Теперь, к десяти часам, ему удалось пробить первую брешь в обороне. Она слушала его без особого внимания, но и не перебивала, не протестовала. От лампы в коридоре падал тусклый свет, миссис Сторс сидела на диване возле радиоприемника, сложив руки на коленях, плечи у нее поникли, глаза смотрели из-под полуопущенных век. Рэнт стоял футах в десяти от нее, в грациозной позе, на туранском ковре, который однажды Пи Эл Сторс привез из Персии. Ему легче было говорить стоя...
- Но это не в интересах тех, кому недоступно понимание. А непонимание - это один из самых распространенных недостатков. Шива ни от кого не требует, чтобы его понимали. Нет обряда в древней или современной Шакти, который можно объяснить только разумом. Три ступени: размышление, восприятие и погружение. Мы не в силах понять то, что обожаем. Три наполнения: дисперсия, проникновение, гомоузия. Второе может быть достигнуто только через посредство первого. Третье недостижимо, пока первые два не достигнут совершенства. Три жертвы: я, мое я, я сам. Частицы личности, осколки незавершенного. Целое предполагает и требует бесконечности. Другого пути к славе нет. Нет другого пути, чтобы войти в вечный цикл, кроме рассеяния личности на бесконечные disjecta membra, кроме следования за бесконечными лучами к пульсирующему центру всемирной плоти...

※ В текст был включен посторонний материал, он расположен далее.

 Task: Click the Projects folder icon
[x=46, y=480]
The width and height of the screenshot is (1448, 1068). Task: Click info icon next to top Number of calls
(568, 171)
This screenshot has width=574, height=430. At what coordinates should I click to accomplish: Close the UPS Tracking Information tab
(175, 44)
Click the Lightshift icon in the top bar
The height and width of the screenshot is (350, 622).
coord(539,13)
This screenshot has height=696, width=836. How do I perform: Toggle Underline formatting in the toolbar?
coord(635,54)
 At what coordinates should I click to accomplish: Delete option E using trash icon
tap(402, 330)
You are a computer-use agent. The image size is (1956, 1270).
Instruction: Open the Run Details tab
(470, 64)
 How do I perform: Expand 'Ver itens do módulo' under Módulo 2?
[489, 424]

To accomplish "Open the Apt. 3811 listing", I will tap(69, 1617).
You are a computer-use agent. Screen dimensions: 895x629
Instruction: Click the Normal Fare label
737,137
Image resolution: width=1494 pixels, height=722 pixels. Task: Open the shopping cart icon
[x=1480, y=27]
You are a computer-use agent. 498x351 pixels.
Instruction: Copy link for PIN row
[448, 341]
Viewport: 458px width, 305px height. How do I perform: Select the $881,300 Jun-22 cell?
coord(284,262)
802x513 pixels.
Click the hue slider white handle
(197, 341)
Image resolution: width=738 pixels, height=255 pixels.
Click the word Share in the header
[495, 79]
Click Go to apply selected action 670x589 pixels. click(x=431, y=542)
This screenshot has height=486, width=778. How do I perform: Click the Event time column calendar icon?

Отступница на диване взмахнула руками и снова сложила их на коленях, сделавшись неподвижнее изваяния.
- ...в движении, которое не прекращается никогда. Обряды Восточной Шакти требуют духовного распада только в качестве прелюдии к смирению и восстановлению души, они выше физического разрушения и более не требуют жертв в древних храмах. Я, Джордж Лео Рэнт, священник, верховный жрец и буддийский монах, и я взываю из вечного цикла, в который вошел...
Патрульный в приемной мог бы услышать бормотание, если бы только полностью замер и затаил дыхание.
Наверху, в своей комнате, двери которой выходили в самый конец холла, Джэнет Сторс сидела за своим столом из бразильского кедра перед стопкой чистых листков бумаги, с ручкой в руке. Раньше она всегда писала карандашом, когда сочиняла, чтобы легче было стирать, но два года назад перешла на ручку. И вот почему: если ее виршам суждено стать известными когда-либо, то намного лучше для потомков писать их чернилами. Она еще не успела переодеться ко сну, скинула только туфли и надела шлепанцы. Глаза ее не отрывались от занавески на окне, но она ничего не видела, так как всматривалась в себя. Наконец она глубоко вздохнула и бросила взгляд на стопку бумаги.